> _What to work on_:
Leave the pictures out and restate every line below exactly.

[Start of section]

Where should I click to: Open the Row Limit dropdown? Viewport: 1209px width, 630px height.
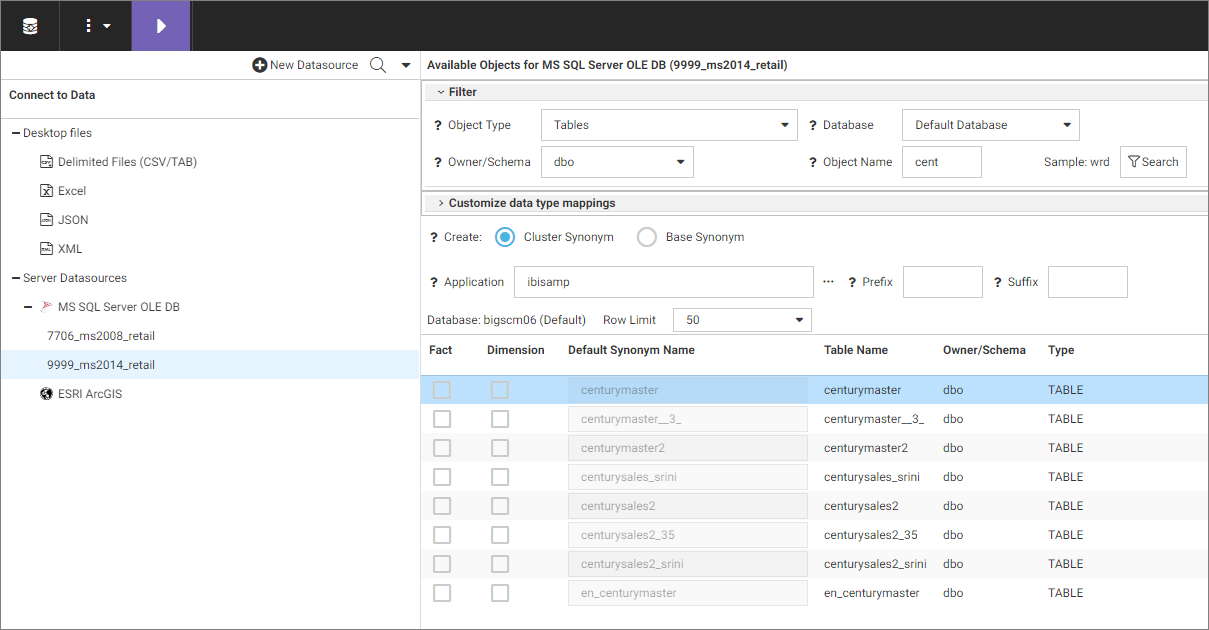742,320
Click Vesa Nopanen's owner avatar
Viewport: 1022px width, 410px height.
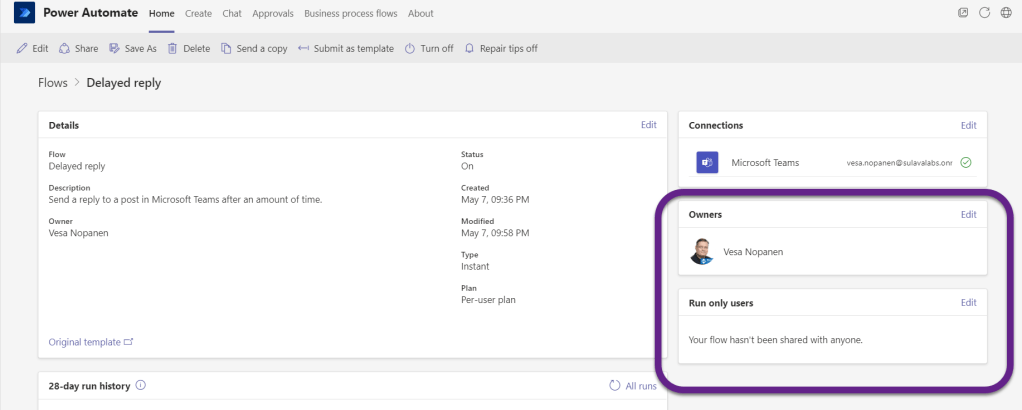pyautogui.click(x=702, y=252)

[End of section]

> _Output of the exercise_:
Where should I click to: Open the Row Limit dropdown? Viewport: 1209px width, 630px height.
742,320
Click Vesa Nopanen's owner avatar
Viewport: 1022px width, 410px height.
pyautogui.click(x=702, y=252)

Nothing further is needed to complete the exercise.